Recently, high throughput screening was used to search a library of over a thousand small molecule compounds, to find promoters and inhibitors of mesenchymal osteogenic differentiation. This differentiation process is of great interest to regenerative medicine researchers, as osteogenic (bone material) cells could be transplanted into patients suffering from osteoporosis, or other degenerative musculoskeletal diseases. This approach could be used for any stem cell type and differentiation lineage; where a differentiation characteristic is identified and tested, and statistics are used to compare each test with a positive and negative control. Once the field is narrowed down to those which show the most promising results, larger scale experiments can further quantify the cellular response and point to avenues of further study or clinical trial.

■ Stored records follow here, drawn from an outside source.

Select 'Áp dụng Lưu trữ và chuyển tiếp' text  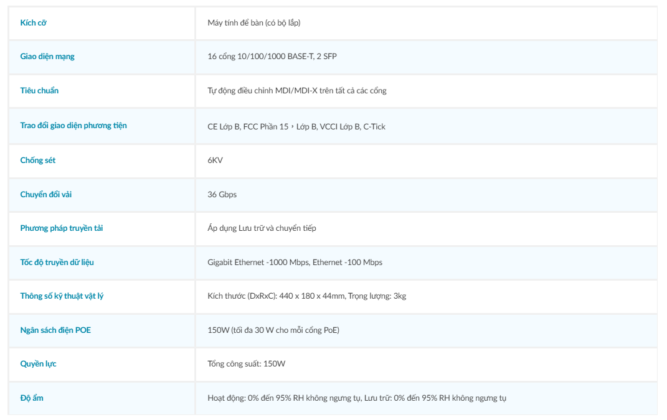(x=262, y=228)
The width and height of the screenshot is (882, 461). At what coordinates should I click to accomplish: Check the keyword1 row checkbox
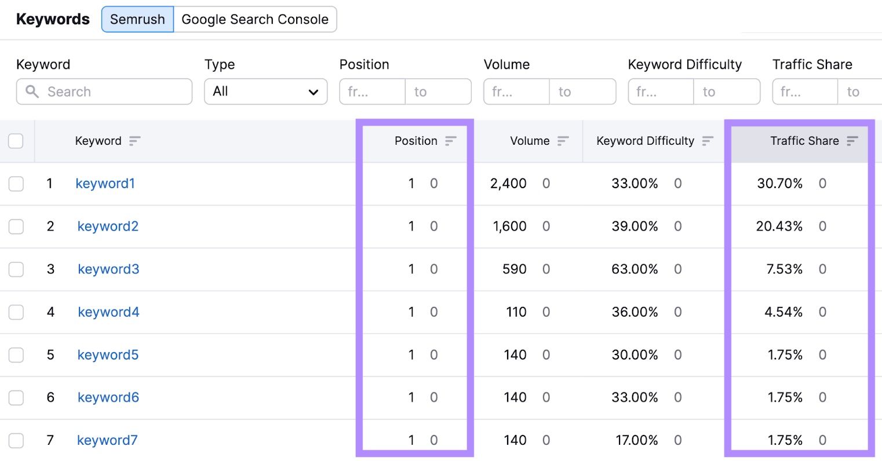(16, 184)
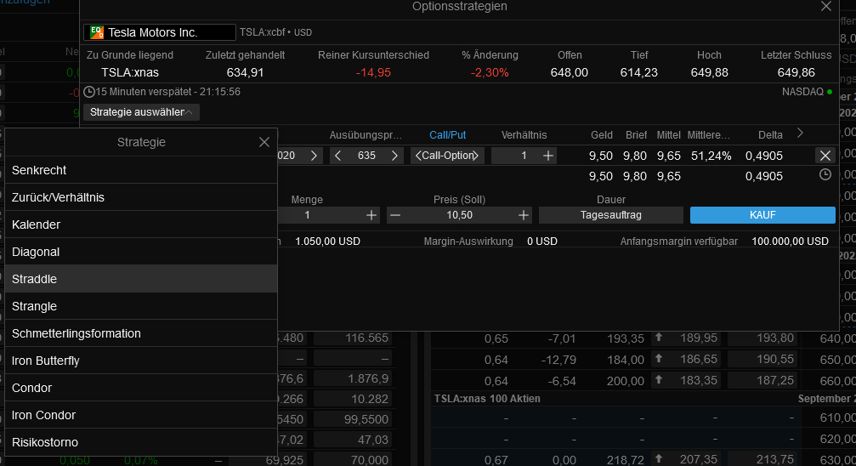Decrease strike price 635 with left arrow
Viewport: 856px width, 466px height.
click(x=337, y=156)
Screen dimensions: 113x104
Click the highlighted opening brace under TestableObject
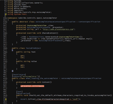[12, 50]
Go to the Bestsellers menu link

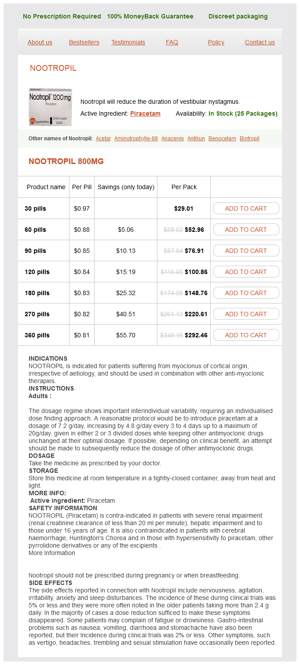84,42
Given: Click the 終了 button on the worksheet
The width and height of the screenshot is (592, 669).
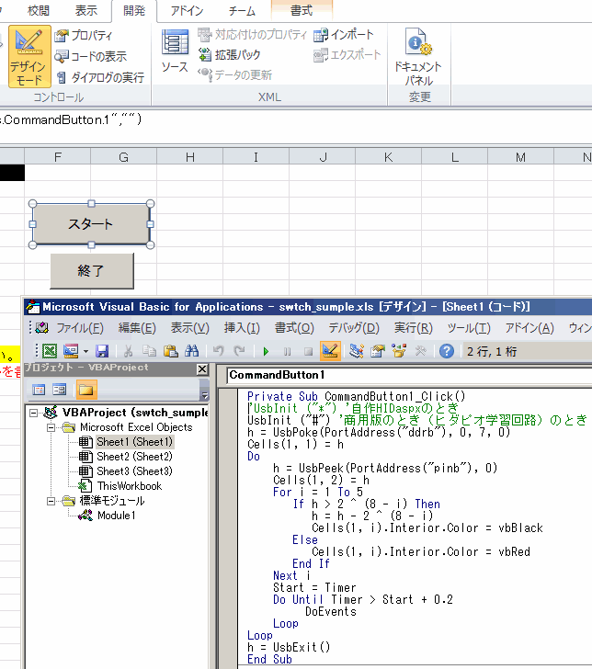Looking at the screenshot, I should pyautogui.click(x=92, y=271).
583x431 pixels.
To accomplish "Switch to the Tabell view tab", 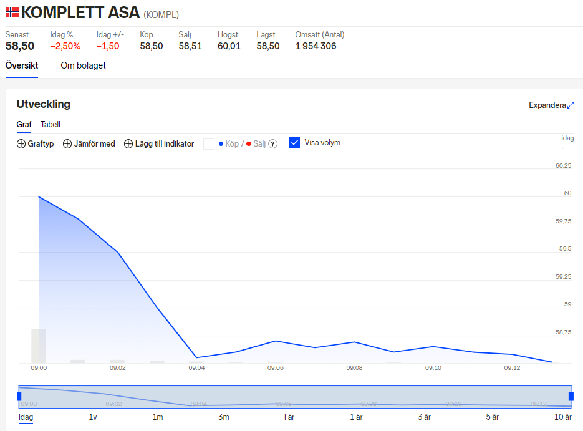I will pos(51,125).
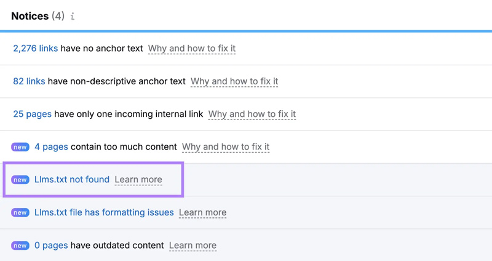Open the 4 pages report
Image resolution: width=492 pixels, height=261 pixels.
point(51,147)
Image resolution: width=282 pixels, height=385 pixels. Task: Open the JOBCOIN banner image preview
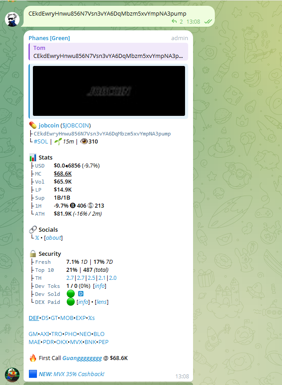(x=109, y=91)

High throughput screening is also commonly used to test new drugs or therapies. Compounds which target the cells responsible for neuroblastoma tumours were identified with a small molecule screen, which led to therapeutic candidates to focus further research on and a Phase 1 clinical trial. Similarly, high throughput screens could be used to test drug toxicity much earlier than the status quo for clinical trials, or possibly even develop a scheme for personalized drug testing, using induced pluripotent stem cells derived from a patient’s own cells.
As bioengineering advances and new high throughput screening procedures are developed, the process may become more automated. This allows for even more conditions to be tested, and the future of stem cell research, whether it is the development of drugs and therapies, or stem cell differentiation protocols, remains promising.